21st February 2019
Cipher now includes international litigation data
Cipher now includes patent litigation data from China, Germany, France, Japan, UK, Netherlands as well as the US which has always been available. This important new dataset is provided to Cipher by our existing litigation data provider MaxVal, who for many years have licensed the Litigation Databank of US litigation, ITC and PTAB disputes.
While we are pleased to now have access to this data, many of the issues identified in Patent Litigation in Europe, the 2016 paper by Cremers, Harhoff still remain. These include:
- There is no centralised database of European patent litigation. There is not even an agreed position on what information should be readily available. So, while the UK has a well-organised database of court decisions (BAILLI), it only includes final decisions with no on-line access to court records c.f. PACER in the US which provides access to nearly all court documents.
- Worse than that, in many jurisdictions there are many different patent venues and courts.Patent Litigation in Europe provides a good introduction to the subject. Even this study, the most comprehensive of its sort, was forced to limit its research to 3 of the 12 regional courts in Germany. There is simply no aggregation of data centrally, which makes collection and analysis even harder.

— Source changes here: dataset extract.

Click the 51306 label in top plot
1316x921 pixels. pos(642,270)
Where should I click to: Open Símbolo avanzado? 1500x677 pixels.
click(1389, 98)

- German constitutional practice to anonymise parties in published court decisions. While there are ways to circumvent this inconvenient reality, such as mapping patent numbers to current owners or attending the court in person, this position needs to change.
- The relative inaccessibility of Chinese litigation data. While we acknowledge the good work by Rouse in compiling the CIELA database, there is much more data out there – but filtering it from the decisions from 12,000 courts and 120,000 judges published in China will remain a challenge for some time yet.
“As patents become more important to more companies in more sectors, transparency and accessibility of international litigation data is becoming even more important. Europe is a key jurisdiction on the global IP stage and I hope that we will see an improvement in open data in this area in the coming years” said Nigel Swycher, CEO and founder of Aistemos, who is also a director of the Open Register of Patent Ownership.
We would also like to acknowledge the assistance and support of the following in reaching this important milestone: MaxVal, RPX, Sir Robin Jacob, Rouse and Dietmar Harhoff.